However, prior to this work only limited behavioral or cognitive analysis had been performed on
the existing Gtf2ird1 mouse model (Durkin et al., 2001; van Hagen et al., 2007; Tassabehji et al.,
2005). Gtf2ird1-/-
mice exhibited a phenotype that is reminiscent of individuals with WBS
including increases in sociability and a decrease in the natural fear response as well as
abnormalities in motor function. It was subsequently determined that neuronal activation and
serotonin levels were altered in regions previously shown to be associated with these behaviors
including the frontal cortex and the amygdala. Microarray analysis also on frontal cortex
identified a decrease in the expression of the transient receptor potential cation channel,
subfamily C, member 4, also known as TRPC4, a receptor-activated non-selective calcium
permeant cation channel operated by a phosphatidylinositol second messenger system activated
by receptor tyrosine kinases or G-protein coupled receptors (Schaefer et al., 2002).

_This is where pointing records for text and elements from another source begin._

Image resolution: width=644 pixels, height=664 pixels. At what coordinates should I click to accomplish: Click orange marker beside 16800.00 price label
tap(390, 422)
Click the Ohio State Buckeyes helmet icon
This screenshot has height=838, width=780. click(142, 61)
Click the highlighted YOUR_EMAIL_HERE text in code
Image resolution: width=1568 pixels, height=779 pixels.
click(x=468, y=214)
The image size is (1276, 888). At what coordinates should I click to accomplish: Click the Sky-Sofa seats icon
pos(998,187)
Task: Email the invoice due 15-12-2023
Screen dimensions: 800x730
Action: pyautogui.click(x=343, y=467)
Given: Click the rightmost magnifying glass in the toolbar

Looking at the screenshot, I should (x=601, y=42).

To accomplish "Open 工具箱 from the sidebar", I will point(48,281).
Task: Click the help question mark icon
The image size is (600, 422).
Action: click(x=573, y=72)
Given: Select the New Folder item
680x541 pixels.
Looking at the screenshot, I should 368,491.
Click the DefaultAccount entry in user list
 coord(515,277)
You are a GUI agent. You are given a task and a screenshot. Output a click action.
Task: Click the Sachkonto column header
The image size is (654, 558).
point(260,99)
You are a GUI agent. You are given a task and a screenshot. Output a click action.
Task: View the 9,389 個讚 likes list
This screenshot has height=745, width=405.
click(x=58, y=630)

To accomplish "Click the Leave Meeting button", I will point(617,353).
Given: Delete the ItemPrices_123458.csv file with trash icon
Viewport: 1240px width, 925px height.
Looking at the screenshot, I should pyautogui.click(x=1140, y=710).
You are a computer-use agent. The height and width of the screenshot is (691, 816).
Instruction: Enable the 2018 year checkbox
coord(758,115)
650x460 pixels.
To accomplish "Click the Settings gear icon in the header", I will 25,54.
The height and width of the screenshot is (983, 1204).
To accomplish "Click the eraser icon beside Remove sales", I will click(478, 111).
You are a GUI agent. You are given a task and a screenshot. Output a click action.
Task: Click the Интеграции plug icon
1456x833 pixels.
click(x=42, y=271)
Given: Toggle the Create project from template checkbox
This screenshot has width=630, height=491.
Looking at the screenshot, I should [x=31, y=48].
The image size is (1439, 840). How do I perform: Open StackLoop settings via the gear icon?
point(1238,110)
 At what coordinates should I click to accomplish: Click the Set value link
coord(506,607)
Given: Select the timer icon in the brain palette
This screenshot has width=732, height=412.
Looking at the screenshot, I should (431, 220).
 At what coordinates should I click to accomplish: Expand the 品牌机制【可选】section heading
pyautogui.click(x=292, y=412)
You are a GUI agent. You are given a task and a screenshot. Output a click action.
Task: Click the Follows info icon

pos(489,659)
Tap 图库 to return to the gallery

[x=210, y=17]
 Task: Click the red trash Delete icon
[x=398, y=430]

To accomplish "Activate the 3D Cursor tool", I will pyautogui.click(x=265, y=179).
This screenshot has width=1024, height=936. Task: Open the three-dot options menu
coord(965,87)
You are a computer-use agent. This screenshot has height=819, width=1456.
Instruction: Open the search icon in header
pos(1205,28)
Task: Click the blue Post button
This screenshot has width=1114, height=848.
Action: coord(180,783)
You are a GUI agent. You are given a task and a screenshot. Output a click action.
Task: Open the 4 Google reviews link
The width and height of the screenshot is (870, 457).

The identification of Gtf2ird1‘s possible involvement in the motor co-ordination
abnormalities also provides an important starting point to elucidate the underlying causes of the
visual-motor integration deficits identified in individuals with WBS (Frangiskakis et al 1996).
Given TFII-IRD1‘s known association with the troponin 1 slow promoter, histological evaluation
will be necessary to determine if the decrease in Gtf2ird1 expression has altered the specific fibre
types in the skeletal muscle of Gtf2ird1-/-
mice and whether this alteration is responsible for the
observed deficits in motor co-ordination and muscle strength.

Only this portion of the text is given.